→ Set exercise:
Replace "coordinates" with "spot" everywhere it appears in the items below, and write out all the lines again with nothing else changed.

==== Exercise inputs

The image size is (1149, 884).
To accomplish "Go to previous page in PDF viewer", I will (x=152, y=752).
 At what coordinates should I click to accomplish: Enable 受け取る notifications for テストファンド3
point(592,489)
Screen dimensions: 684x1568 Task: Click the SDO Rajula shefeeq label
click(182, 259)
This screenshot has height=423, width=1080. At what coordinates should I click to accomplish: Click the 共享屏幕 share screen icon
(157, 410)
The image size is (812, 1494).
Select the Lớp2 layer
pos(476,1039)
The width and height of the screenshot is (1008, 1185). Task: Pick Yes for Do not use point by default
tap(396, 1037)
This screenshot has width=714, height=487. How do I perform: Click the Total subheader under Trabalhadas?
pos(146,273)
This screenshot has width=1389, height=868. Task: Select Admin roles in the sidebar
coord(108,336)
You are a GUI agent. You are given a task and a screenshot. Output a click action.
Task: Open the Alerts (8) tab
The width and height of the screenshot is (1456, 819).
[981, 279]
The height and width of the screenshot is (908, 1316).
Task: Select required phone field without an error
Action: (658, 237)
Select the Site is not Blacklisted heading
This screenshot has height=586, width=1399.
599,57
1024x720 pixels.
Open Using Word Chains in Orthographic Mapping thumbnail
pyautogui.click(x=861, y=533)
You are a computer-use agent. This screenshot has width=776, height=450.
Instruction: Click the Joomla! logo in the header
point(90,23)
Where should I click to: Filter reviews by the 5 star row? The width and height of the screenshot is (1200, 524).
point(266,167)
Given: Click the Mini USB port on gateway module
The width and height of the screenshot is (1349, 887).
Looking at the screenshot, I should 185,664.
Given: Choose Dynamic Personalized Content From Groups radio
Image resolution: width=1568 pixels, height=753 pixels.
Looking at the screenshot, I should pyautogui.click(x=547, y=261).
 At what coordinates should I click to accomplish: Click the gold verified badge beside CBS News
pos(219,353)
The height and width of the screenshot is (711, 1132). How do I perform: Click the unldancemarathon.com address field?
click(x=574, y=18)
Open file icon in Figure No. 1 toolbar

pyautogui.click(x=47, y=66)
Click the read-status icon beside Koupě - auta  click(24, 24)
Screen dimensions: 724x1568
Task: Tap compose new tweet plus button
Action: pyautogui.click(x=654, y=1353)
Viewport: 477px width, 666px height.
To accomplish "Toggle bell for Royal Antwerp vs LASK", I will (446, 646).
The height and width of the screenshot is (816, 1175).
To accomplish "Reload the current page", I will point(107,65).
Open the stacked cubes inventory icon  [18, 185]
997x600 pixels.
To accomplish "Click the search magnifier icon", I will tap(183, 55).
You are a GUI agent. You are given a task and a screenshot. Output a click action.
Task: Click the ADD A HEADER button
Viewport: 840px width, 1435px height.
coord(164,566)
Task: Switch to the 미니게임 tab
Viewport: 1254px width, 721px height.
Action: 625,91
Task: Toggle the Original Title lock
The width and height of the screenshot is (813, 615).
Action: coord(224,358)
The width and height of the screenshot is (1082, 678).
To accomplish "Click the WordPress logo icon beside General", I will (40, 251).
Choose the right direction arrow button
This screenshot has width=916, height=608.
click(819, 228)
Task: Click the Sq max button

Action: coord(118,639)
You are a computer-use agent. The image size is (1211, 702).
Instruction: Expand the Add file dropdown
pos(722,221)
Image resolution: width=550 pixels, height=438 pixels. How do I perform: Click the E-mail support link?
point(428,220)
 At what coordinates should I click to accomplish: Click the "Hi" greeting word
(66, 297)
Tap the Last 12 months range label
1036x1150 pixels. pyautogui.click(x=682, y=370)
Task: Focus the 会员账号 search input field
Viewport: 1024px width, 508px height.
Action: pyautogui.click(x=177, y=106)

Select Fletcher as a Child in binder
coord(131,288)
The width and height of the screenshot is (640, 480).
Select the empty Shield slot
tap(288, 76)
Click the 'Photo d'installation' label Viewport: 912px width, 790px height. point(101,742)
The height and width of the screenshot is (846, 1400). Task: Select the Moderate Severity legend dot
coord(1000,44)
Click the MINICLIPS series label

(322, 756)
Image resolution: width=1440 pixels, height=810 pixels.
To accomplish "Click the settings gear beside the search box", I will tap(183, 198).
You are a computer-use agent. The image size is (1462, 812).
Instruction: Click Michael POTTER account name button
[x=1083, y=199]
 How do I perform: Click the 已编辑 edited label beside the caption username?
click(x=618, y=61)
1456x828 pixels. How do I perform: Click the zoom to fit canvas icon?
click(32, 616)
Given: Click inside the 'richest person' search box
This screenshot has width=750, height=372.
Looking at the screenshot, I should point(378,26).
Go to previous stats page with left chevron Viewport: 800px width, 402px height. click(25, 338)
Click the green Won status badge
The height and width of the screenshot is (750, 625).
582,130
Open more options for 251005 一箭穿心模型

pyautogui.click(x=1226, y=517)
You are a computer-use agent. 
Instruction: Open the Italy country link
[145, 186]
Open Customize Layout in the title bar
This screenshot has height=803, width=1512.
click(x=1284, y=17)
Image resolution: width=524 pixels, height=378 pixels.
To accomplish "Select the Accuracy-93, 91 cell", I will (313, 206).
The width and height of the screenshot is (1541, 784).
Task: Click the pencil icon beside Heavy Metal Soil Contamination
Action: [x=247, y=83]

========

→ Task answer:
The image size is (1149, 884).
To accomplish "Go to previous page in PDF viewer", I will (x=152, y=752).
 At what spot should I click to accomplish: Enable 受け取る notifications for テストファンド3
point(592,489)
Screen dimensions: 684x1568 Task: Click the SDO Rajula shefeeq label
click(182, 259)
This screenshot has height=423, width=1080. At what spot should I click to accomplish: Click the 共享屏幕 share screen icon
(157, 410)
The image size is (812, 1494).
Select the Lớp2 layer
pos(476,1039)
The width and height of the screenshot is (1008, 1185). Task: Pick Yes for Do not use point by default
tap(396, 1037)
This screenshot has width=714, height=487. How do I perform: Click the Total subheader under Trabalhadas?
pos(146,273)
This screenshot has width=1389, height=868. Task: Select Admin roles in the sidebar
coord(108,336)
You are a GUI agent. You are given a task and a screenshot. Output a click action.
Task: Open the Alerts (8) tab
The width and height of the screenshot is (1456, 819).
[981, 279]
The height and width of the screenshot is (908, 1316).
Task: Select required phone field without an error
Action: (658, 237)
Select the Site is not Blacklisted heading
This screenshot has height=586, width=1399.
599,57
1024x720 pixels.
Open Using Word Chains in Orthographic Mapping thumbnail
pyautogui.click(x=861, y=533)
You are a computer-use agent. This screenshot has width=776, height=450.
Instruction: Click the Joomla! logo in the header
point(90,23)
Where should I click to: Filter reviews by the 5 star row? The width and height of the screenshot is (1200, 524).
point(266,167)
Given: Click the Mini USB port on gateway module
The width and height of the screenshot is (1349, 887).
Looking at the screenshot, I should 185,664.
Given: Choose Dynamic Personalized Content From Groups radio
Image resolution: width=1568 pixels, height=753 pixels.
Looking at the screenshot, I should pyautogui.click(x=547, y=261).
 At what spot should I click to accomplish: Click the gold verified badge beside CBS News
pos(219,353)
The height and width of the screenshot is (711, 1132). How do I perform: Click the unldancemarathon.com address field?
click(x=574, y=18)
Open file icon in Figure No. 1 toolbar

pyautogui.click(x=47, y=66)
Click the read-status icon beside Koupě - auta  click(24, 24)
Screen dimensions: 724x1568
Task: Tap compose new tweet plus button
Action: pyautogui.click(x=654, y=1353)
Viewport: 477px width, 666px height.
To accomplish "Toggle bell for Royal Antwerp vs LASK", I will (446, 646).
The height and width of the screenshot is (816, 1175).
To accomplish "Reload the current page", I will point(107,65).
Open the stacked cubes inventory icon  [18, 185]
997x600 pixels.
To accomplish "Click the search magnifier icon", I will tap(183, 55).
You are a GUI agent. You are given a task and a screenshot. Output a click action.
Task: Click the ADD A HEADER button
Viewport: 840px width, 1435px height.
coord(164,566)
Task: Switch to the 미니게임 tab
Viewport: 1254px width, 721px height.
Action: 625,91
Task: Toggle the Original Title lock
The width and height of the screenshot is (813, 615).
Action: coord(224,358)
The width and height of the screenshot is (1082, 678).
To accomplish "Click the WordPress logo icon beside General", I will (40, 251).
Choose the right direction arrow button
This screenshot has width=916, height=608.
click(819, 228)
Task: Click the Sq max button

Action: coord(118,639)
You are a computer-use agent. The image size is (1211, 702).
Instruction: Expand the Add file dropdown
pos(722,221)
Image resolution: width=550 pixels, height=438 pixels. How do I perform: Click the E-mail support link?
point(428,220)
 At what spot should I click to accomplish: Click the "Hi" greeting word
(66, 297)
Tap the Last 12 months range label
1036x1150 pixels. pyautogui.click(x=682, y=370)
Task: Focus the 会员账号 search input field
Viewport: 1024px width, 508px height.
Action: pyautogui.click(x=177, y=106)

Select Fletcher as a Child in binder
coord(131,288)
The width and height of the screenshot is (640, 480).
Select the empty Shield slot
tap(288, 76)
Click the 'Photo d'installation' label Viewport: 912px width, 790px height. point(101,742)
The height and width of the screenshot is (846, 1400). Task: Select the Moderate Severity legend dot
coord(1000,44)
Click the MINICLIPS series label

(322, 756)
Image resolution: width=1440 pixels, height=810 pixels.
To accomplish "Click the settings gear beside the search box", I will tap(183, 198).
You are a computer-use agent. The image size is (1462, 812).
Instruction: Click Michael POTTER account name button
[x=1083, y=199]
 How do I perform: Click the 已编辑 edited label beside the caption username?
click(x=618, y=61)
1456x828 pixels. How do I perform: Click the zoom to fit canvas icon?
click(32, 616)
Given: Click inside the 'richest person' search box
This screenshot has width=750, height=372.
Looking at the screenshot, I should point(378,26).
Go to previous stats page with left chevron Viewport: 800px width, 402px height. click(25, 338)
Click the green Won status badge
The height and width of the screenshot is (750, 625).
582,130
Open more options for 251005 一箭穿心模型

pyautogui.click(x=1226, y=517)
You are a computer-use agent. 
Instruction: Open the Italy country link
[145, 186]
Open Customize Layout in the title bar
This screenshot has height=803, width=1512.
click(x=1284, y=17)
Image resolution: width=524 pixels, height=378 pixels.
To accomplish "Select the Accuracy-93, 91 cell", I will (313, 206).
The width and height of the screenshot is (1541, 784).
Task: Click the pencil icon beside Heavy Metal Soil Contamination
Action: [x=247, y=83]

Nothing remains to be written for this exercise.